Следующее, переполненное упреками многим и всех больше моей матери, письмо заканчивалось описанием домашних неустройств, разыгравшихся сильнее, чем они бывали при мне.

“…В доме у меня все продолжаются нестроения: из 4 девушек (2 были старушки) при одной (старухе из сестер милосердия, рекоменд[ованной] Ал [ександрой] Ник[олаевной] Якоби [1045]) обнаружена попытка выломать замок правого шкапа в столе, где все, все ценные вещи. Стол исковыряли ножницами, но замок постоял за себя и не подался, а только выпала наличка. Теперь у меня девочка 15 л[ет] и девушка, рекомендованная Саррою, которая явилась к моему отчаянному положению после взлома. Эта рекомендация тоже, кажется, ненадежна. Она у меня с 4 декабря и покоя с ней нет, по причине ее огромной ветренности и дерзости. Терплю большие беспокойства и просто боюсь выйти из дома… После праздников, вероятно, опять надо будет искать и брать снова бог знает что. Так редки люди, при которых можно чувствовать себя покойным хоть за целость своего имущества. Праздники встречу с Варей и с Путькой, единственными искренно любящими меня существами, кот[орые], к несчастью, очень мало понимают…” [1046]

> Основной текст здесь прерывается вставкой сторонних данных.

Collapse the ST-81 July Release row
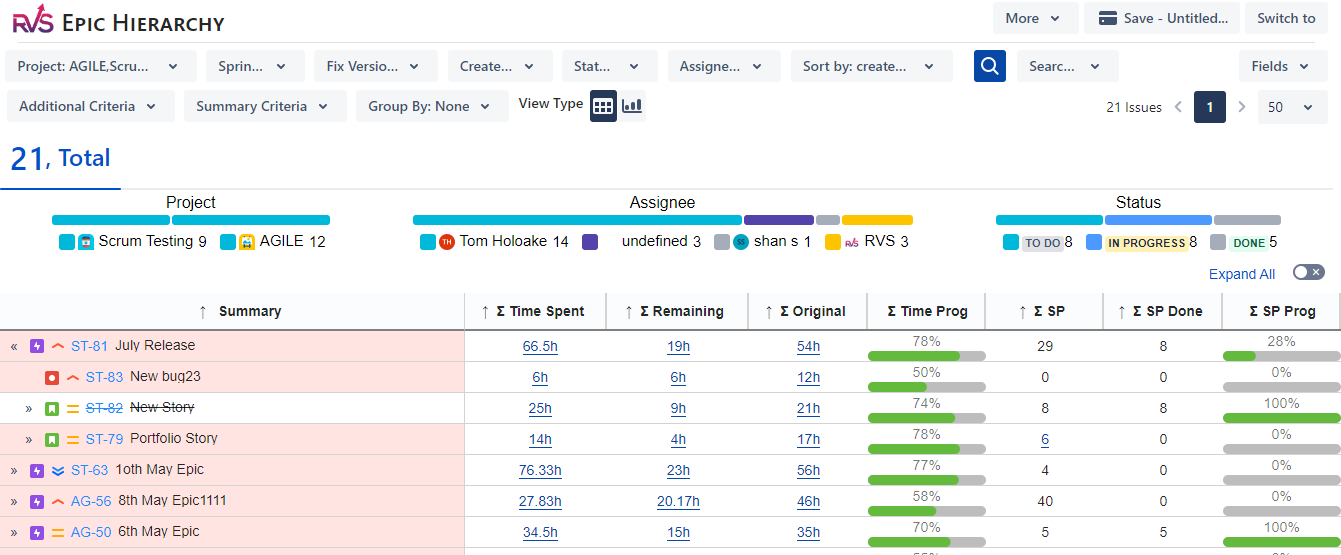Screen dimensions: 1341x555 (14, 347)
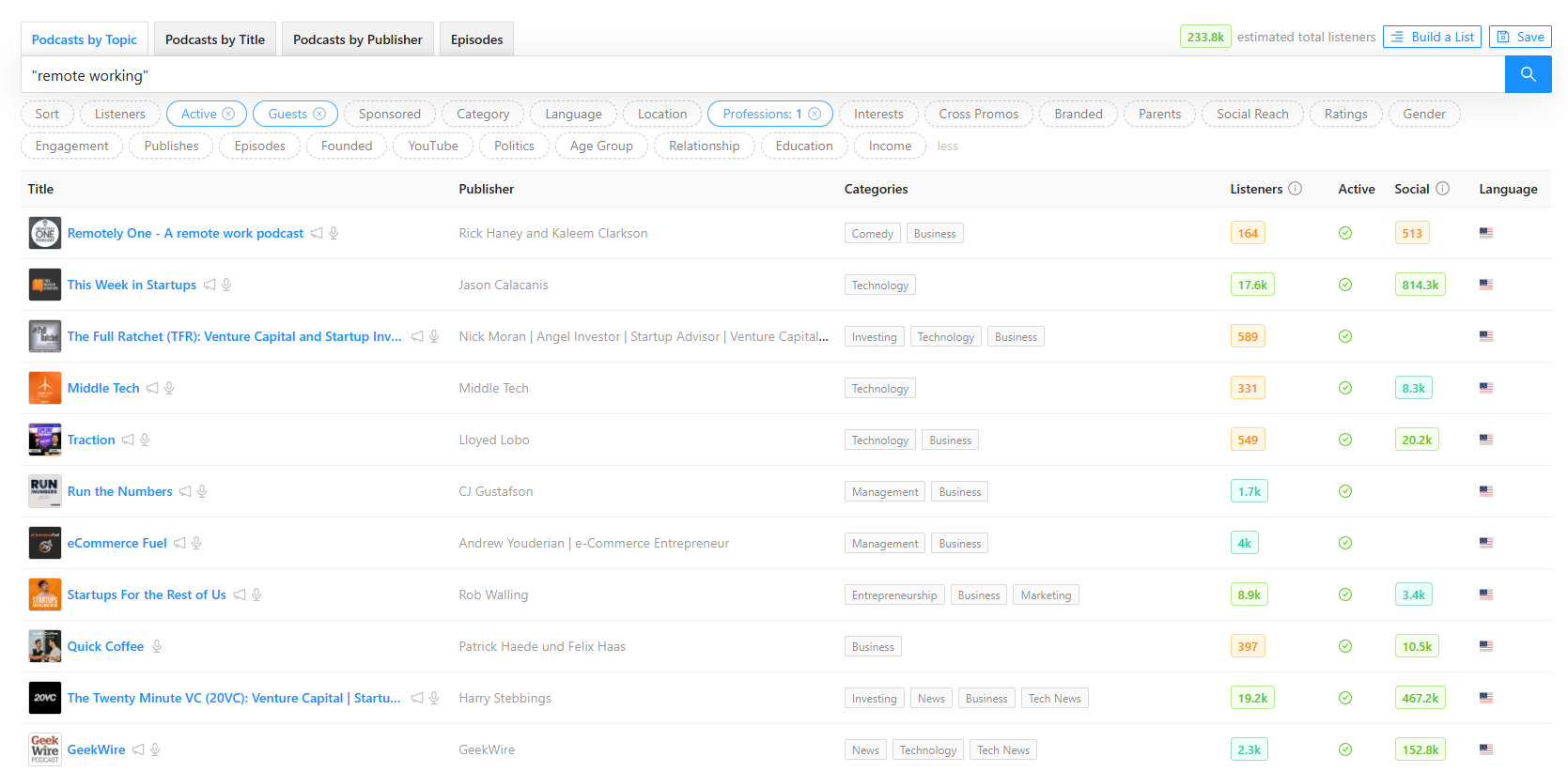Open the Category filter dropdown
The width and height of the screenshot is (1568, 772).
pos(483,114)
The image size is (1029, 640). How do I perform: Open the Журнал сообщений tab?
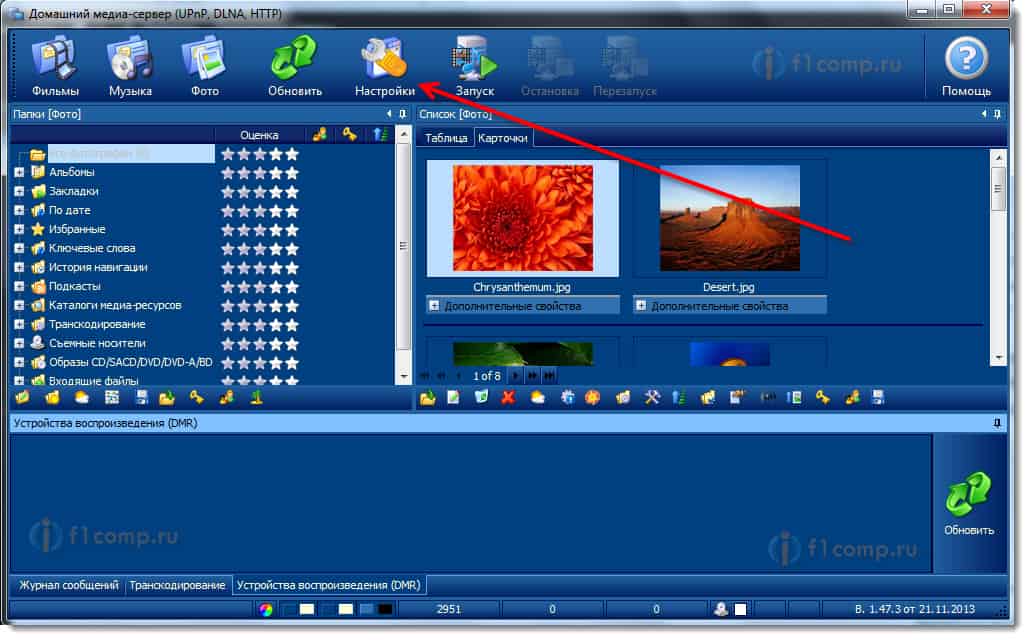[66, 585]
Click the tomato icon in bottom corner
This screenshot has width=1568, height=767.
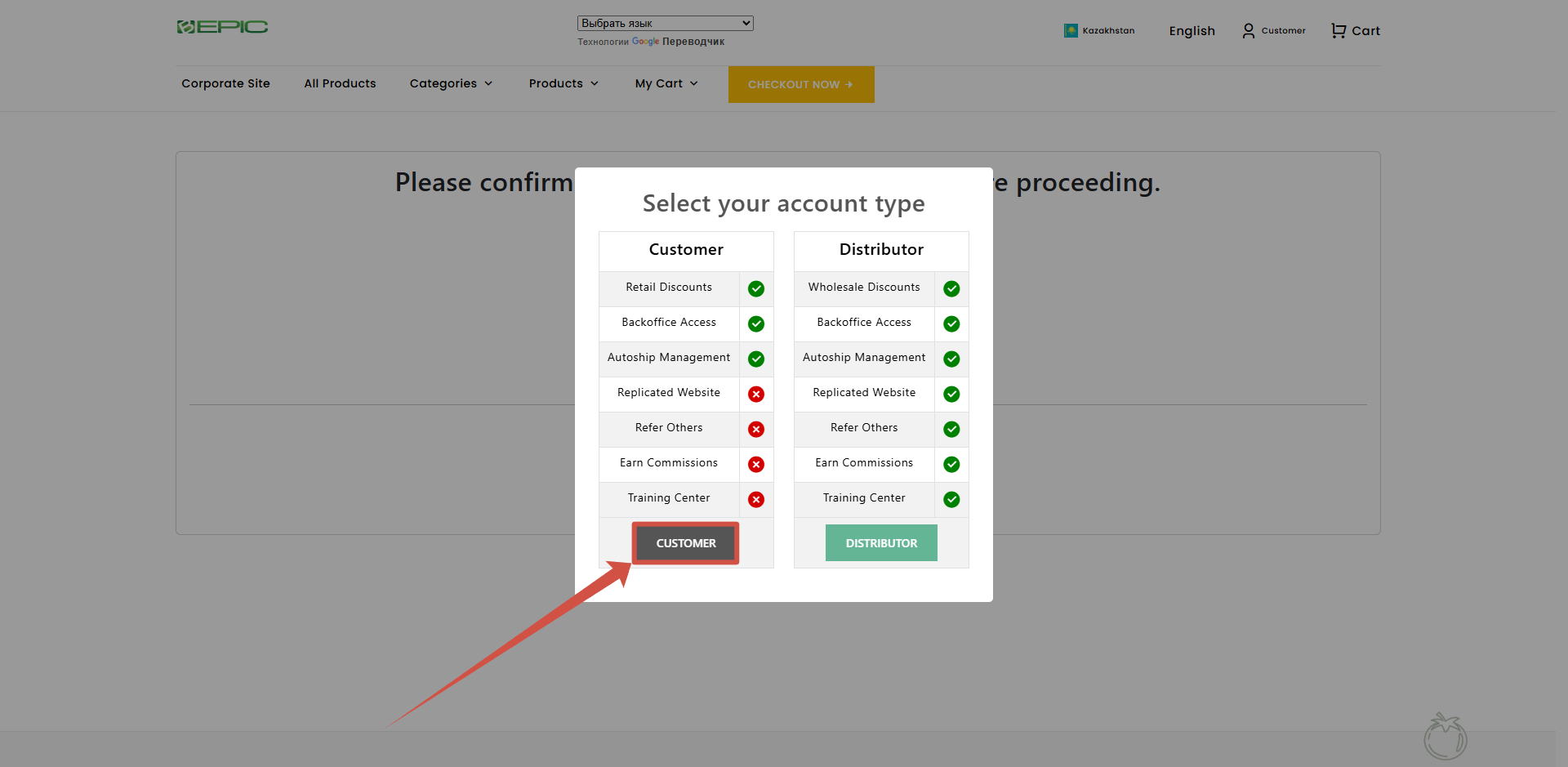click(x=1445, y=736)
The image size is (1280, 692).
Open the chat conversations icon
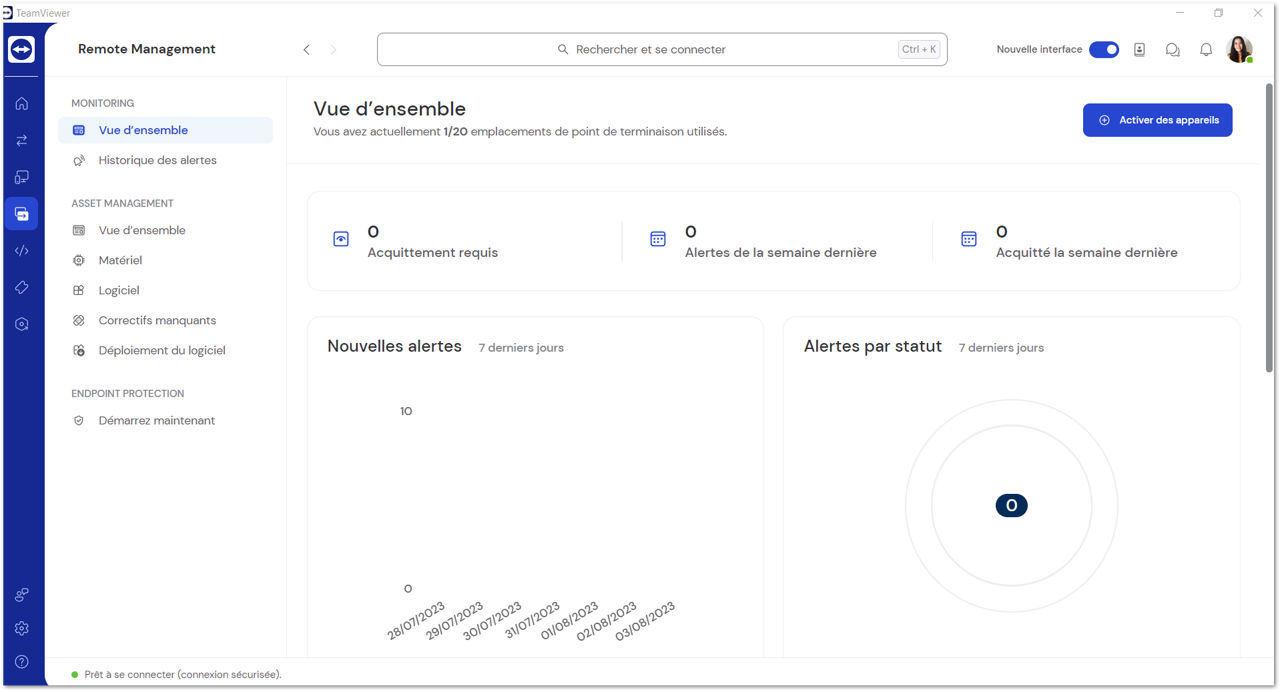(x=1172, y=49)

Календарные данные несколько мягче. 19 декабря Лесков был на большом званом обеде у А. С. Суворина, на улице Жуковского 18. 27-го числа он в числе почетнейших гостей на торжественном пиршестве в знаменитом когда-то ресторане Палкина, справлявшем свой столетний юбилей. Сидит он за ужином рядом с И. Ф. Горбуновым и М. О. Микешиным, в обществе многих других именитых старых посетителей этого учреждения. 31 декабря встреча нового, 1886, года, как писал мне отец:

“…У Суворина… шумно и людно за разливанным морем. Пили за мое здоровье. Мне было оч[ень] скучно и хотелось молчать. Я тоже вспомнил с Пыляевым, что мы с тобою первый раз врознь. Я говорил о тебе с Пыляевым, который тебе кланяется и просит не кручиниться, но перебиваться сюда во что бы то ни стало…” Дальше тут же делалась попытка оправдать мою ни с чем несообразную высылку из этого самого Петербурга.

Поздравляя отца с Новым годом, я писал ему, что теперь уже сам добьюсь командирования меня в выпускной класс Константиновского петербургского военного училища, в которое имел право быть сразу определенным прошлой осенью. На это, в том же своем письме, отец отвечал: “Соображения твои насчет перехода в специальные воен[ные] училища оправдываю. Даже если бы пришлось поступить и в младший класс, — это все-таки лучше. Как бы ты ни поступил сюда — для тебя потери в жизненной карьере не будет… При выходе в офицеры из Киев[ского] юнкерского училища — я тебе ничем пособить не могу, и карьера твоя представляется ужасною и безнадежною. Поэтому я считаю твой план и сообщения верными и им сочувствую” [1047].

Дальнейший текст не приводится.